1-1「おい、そこのデカブツ。あんた、邪魔」
ゲルニア平原。
鉛色の空の下、二つの小国の利権争いに雇われた傭兵たちが、泥濘に足を取られながら命の削り合いをやっていた。魔法の残留刺激物と火薬と鉄錆と土と血の匂いが混じり合い、傭兵なら誰でも知っている戦場特有の悪臭となって鼻をつく。
聞こえるのは、怒号と悲鳴、鋼のぶつかり合う不協和音だけ。
栄誉も理想もない、ただ金と生存を賭けた消耗戦が、そこにはあった。
その混沌の只中に、一つの静寂があった。
小高い丘の岩陰に身を伏せる、大柄な人影。着古した革のコートは泥に汚れ、若い顔には無数の古傷が刻まれている。黒い眼帯で覆われた左目とは対照的に、残された右の瞳は、戦場の喧騒をまるで別世界の出来事のように冷徹に見据えていた。
「……五番隊、左翼に展開。敵本隊の左側面を突け」
男──アポロは、口元に装着した小型の通信魔導具に、短く指示を飛ばす。
彼の周囲には、同じ傭兵団「アイアンウルフ」の腕利きたちが息を潜めている。
だが、アポロの視線の先は味方にはなく、遥か前方の敵陣、ひときわ豪華な装飾の鎧を纏った指揮官の一点に固定されていた。
「……捉えた」
アポロは愛銃「サンダーボルト」を静かに構える。
その長大な銃身は、まるで彼の腕の延長であるかのように、微動だにしない。
思考を加速させ、時の流れが粘性を帯び始める。
風の向き、湿度、敵将までの距離、その鎧のわずかな隙間。
全ての情報が脳内で瞬時に計算され、必殺の一射へと収束していく。
指が、ゆっくりと引き金にかかる。
その、刹那だった。
「──ヒャッ、とぉ!」
甲高い、しかし鈴の鳴るような声と共に、戦場を切り裂く真紅の残像がアポ-ロの視界を横切った。
それは、獣だった。炎のように揺らめく赤毛、しなやかに躍動する尾、そして獲物を前にした獣だけが持つ、獰猛なまでの生命力。
美しい女だった。
身体の線に沿うような深紅の軽革鎧を身に纏い、その両手には月光を反射する双剣が握られている。
頭からは、感情の昂ぶりを示すように、ぴんと立った狐の耳が覗いていた。
彼女は、アポロが狙いを定めていた敵将の懐に、人間離れした速度で飛び込むと、舞うように身を翻した。二振りの剣が閃き、銀色の軌跡が交錯する。

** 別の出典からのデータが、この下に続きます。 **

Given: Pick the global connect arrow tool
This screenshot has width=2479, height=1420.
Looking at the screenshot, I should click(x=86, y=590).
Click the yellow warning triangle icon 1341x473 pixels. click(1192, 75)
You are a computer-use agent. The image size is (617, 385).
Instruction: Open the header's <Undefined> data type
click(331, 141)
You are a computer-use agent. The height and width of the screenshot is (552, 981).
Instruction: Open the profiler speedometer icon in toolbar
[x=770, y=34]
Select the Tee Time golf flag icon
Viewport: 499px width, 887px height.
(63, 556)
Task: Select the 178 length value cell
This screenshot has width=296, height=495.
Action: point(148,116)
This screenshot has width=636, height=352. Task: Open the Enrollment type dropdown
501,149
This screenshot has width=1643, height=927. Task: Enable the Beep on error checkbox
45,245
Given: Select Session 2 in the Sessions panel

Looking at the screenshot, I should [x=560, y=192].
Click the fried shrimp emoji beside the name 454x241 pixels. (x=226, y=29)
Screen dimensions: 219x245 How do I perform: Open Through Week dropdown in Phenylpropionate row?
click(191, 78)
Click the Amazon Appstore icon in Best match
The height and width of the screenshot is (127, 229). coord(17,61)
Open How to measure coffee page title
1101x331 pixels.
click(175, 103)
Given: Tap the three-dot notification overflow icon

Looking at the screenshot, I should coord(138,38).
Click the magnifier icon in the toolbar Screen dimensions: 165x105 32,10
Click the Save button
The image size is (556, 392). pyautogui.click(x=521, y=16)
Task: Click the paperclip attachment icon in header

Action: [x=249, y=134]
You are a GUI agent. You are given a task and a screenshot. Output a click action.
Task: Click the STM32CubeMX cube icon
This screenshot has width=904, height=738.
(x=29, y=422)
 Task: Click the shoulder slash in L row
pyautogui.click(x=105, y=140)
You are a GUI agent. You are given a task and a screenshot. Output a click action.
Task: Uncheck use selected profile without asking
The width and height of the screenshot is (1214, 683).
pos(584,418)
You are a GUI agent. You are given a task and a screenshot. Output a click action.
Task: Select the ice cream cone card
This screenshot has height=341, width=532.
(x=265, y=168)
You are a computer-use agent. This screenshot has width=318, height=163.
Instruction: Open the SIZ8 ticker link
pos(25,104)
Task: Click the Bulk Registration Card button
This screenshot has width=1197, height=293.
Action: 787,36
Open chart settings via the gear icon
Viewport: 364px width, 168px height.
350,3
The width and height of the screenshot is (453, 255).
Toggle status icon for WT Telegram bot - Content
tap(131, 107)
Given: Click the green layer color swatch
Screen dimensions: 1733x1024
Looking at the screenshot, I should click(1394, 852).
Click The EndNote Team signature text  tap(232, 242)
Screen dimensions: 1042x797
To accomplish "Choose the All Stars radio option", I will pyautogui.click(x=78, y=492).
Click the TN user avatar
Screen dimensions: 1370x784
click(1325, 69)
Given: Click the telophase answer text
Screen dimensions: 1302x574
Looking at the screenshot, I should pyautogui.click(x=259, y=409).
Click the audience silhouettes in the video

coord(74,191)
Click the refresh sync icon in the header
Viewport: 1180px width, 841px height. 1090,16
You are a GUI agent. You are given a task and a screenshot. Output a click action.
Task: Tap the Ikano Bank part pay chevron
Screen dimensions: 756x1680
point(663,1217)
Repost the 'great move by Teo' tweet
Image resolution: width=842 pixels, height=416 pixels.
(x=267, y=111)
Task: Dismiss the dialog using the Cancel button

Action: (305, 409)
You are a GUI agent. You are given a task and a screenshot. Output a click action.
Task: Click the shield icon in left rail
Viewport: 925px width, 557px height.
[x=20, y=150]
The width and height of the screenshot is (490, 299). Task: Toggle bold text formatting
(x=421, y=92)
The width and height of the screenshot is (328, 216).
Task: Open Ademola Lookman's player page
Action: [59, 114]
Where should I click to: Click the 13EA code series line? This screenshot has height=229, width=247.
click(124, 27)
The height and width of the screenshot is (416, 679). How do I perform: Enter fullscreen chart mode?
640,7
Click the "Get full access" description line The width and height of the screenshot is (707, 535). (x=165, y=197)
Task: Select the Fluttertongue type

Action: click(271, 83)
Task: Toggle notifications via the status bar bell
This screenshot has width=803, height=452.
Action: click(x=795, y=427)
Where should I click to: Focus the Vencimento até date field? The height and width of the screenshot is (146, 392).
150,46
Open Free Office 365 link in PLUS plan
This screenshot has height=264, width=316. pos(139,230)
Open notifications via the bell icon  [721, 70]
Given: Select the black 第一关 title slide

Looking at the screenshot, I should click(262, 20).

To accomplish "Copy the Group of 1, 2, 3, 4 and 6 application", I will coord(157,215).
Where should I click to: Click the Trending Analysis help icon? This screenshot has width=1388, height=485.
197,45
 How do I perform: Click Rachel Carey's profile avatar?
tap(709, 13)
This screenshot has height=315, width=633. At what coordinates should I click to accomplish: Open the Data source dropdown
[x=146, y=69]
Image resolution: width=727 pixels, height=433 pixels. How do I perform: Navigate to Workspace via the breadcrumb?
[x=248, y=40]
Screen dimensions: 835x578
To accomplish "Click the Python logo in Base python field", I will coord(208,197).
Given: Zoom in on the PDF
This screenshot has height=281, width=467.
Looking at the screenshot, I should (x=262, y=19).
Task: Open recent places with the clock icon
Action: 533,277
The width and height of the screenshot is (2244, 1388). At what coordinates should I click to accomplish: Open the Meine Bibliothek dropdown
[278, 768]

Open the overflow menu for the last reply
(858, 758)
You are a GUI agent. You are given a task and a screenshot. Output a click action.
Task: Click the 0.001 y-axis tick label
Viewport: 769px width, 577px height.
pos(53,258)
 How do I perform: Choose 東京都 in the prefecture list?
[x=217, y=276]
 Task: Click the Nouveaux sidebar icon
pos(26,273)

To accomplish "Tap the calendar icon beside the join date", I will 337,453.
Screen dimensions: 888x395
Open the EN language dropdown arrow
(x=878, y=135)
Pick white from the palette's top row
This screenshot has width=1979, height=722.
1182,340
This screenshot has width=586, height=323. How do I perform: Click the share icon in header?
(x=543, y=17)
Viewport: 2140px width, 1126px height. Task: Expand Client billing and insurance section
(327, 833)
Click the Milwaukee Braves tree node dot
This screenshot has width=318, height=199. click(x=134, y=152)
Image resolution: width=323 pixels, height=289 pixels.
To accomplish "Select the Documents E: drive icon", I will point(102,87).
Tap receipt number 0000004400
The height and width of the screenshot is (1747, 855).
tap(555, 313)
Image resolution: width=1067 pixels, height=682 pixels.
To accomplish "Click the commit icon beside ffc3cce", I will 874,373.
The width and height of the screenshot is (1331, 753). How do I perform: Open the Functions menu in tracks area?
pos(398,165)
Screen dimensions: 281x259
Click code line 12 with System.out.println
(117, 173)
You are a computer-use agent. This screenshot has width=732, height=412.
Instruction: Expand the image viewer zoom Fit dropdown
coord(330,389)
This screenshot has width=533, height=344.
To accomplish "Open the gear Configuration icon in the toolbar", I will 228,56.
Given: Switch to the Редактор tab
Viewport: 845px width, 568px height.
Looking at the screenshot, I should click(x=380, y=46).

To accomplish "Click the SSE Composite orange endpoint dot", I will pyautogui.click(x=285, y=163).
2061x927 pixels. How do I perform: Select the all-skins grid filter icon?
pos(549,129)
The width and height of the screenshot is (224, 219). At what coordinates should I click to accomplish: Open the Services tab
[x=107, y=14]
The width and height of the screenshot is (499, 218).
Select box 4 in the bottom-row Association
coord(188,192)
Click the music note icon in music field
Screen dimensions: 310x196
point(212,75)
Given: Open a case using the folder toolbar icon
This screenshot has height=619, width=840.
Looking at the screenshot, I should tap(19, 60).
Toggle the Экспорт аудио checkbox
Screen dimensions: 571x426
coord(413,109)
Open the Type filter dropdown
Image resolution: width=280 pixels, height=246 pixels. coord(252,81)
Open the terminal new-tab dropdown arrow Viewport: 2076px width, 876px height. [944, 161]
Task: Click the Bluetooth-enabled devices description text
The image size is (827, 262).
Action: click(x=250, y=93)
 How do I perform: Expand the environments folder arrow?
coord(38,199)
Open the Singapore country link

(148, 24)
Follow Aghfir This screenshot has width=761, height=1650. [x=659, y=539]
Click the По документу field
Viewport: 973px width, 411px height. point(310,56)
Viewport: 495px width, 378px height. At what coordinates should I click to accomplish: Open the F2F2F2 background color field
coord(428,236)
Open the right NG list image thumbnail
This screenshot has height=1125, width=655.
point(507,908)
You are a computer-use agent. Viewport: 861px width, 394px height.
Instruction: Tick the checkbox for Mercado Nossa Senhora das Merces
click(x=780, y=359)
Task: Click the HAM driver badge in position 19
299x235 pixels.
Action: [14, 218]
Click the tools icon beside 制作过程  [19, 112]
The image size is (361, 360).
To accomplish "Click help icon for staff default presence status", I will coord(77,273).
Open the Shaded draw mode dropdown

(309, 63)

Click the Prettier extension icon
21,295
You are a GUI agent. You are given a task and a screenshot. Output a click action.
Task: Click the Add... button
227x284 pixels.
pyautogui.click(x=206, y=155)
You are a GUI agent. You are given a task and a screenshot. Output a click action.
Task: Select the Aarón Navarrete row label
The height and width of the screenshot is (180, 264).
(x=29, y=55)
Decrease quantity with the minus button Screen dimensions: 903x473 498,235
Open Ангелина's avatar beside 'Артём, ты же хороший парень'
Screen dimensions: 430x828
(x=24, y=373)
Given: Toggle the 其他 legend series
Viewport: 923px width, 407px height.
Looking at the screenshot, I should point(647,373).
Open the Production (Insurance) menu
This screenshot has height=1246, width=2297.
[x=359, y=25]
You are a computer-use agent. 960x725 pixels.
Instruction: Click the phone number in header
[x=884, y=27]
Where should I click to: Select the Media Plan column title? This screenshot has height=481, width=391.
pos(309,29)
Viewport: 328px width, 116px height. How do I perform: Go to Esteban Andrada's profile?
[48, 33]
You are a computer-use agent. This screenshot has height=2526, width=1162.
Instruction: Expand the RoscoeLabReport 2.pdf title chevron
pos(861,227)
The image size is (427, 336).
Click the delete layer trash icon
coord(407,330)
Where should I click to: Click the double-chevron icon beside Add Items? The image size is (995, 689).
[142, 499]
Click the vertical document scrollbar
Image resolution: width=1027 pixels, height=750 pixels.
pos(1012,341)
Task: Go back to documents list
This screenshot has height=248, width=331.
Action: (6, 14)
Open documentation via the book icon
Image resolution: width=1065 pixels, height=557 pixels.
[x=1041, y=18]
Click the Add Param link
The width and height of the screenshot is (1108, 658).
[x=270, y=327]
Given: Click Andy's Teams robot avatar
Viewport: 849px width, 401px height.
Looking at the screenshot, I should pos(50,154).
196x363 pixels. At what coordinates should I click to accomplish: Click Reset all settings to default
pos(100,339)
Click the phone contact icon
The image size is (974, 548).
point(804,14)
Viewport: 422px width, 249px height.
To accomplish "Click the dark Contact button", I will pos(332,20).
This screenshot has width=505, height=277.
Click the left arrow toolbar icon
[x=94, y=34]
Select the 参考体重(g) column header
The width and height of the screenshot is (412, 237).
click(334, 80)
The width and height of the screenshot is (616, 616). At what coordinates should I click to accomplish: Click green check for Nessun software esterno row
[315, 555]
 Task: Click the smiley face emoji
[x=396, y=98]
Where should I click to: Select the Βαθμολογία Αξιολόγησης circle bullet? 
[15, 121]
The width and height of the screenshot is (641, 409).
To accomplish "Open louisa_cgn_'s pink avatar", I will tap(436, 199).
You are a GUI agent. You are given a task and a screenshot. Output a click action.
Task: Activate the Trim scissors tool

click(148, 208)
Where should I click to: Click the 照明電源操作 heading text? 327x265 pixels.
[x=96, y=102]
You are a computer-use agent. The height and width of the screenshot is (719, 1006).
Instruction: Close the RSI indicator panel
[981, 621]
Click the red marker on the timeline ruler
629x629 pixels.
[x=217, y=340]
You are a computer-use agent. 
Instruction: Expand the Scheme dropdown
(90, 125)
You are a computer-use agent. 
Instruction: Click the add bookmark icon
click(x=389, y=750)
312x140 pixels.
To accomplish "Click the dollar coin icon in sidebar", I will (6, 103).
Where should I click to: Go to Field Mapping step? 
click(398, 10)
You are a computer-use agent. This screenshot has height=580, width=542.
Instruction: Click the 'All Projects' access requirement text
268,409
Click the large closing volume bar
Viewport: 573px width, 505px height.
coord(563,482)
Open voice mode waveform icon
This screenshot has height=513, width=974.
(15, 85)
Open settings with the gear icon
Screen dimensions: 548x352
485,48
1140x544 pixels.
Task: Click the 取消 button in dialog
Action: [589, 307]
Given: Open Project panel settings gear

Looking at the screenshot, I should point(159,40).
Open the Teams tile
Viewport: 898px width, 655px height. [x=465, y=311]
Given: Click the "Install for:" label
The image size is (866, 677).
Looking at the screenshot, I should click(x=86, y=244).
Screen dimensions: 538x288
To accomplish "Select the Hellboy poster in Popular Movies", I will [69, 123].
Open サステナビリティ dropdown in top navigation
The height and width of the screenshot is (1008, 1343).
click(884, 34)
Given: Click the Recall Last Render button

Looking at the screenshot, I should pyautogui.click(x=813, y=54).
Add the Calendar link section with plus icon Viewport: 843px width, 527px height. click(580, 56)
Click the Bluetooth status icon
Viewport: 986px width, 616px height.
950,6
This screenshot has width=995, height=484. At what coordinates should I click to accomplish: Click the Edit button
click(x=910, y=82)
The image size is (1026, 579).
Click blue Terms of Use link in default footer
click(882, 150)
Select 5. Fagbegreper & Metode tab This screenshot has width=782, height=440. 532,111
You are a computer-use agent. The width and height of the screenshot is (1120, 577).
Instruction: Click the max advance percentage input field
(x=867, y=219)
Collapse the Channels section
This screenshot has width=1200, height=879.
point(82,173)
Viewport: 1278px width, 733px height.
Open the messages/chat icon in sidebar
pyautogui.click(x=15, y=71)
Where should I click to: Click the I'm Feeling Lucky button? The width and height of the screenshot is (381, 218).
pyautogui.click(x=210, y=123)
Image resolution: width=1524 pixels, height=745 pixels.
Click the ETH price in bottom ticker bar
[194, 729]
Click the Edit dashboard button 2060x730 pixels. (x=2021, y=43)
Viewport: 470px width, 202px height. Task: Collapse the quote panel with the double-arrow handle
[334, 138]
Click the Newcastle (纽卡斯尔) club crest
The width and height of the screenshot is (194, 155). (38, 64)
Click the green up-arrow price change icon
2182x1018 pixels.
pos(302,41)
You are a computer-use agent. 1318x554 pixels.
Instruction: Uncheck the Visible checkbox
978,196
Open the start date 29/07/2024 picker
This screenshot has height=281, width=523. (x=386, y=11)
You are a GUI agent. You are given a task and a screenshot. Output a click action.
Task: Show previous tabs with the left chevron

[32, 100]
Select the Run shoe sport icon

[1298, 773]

敵将は、何が起きたのか理解する間もなく、驚愕の表情を浮かべたまま、首と胴が分かたれていた。
「……チッ」
アポロは、思わず舌打ちを漏らした。引き金にかかっていた指の力が抜ける。完璧に計算された一撃を、野生の勘としか言いようのない乱入者に台無しにされたのだ。
鮮血を浴びたその獣人族の女──シルクは、返り血を無造作に腕で拭うと、アポロが潜む丘の方を一瞥した。その口元には、獰猛な笑みが浮かんでいる。まるで、横取りした獲物を誇るかのように。
夕陽を背に、敵兵の首を薙ぎ払う優美な曲線。それはまるで、死と戯れる獣の舞踏。
しなやかな尾、警戒心に満ちた獣の耳。
炎のような赤毛をなびかせ、双剣を振るうその姿は、戦場においてあまりにも鮮烈だった。
獣人族、狐族のシルク。
彼女が率いる少数精鋭の傭兵団「クリムゾン・ファング」は、その勇猛さで知られていた。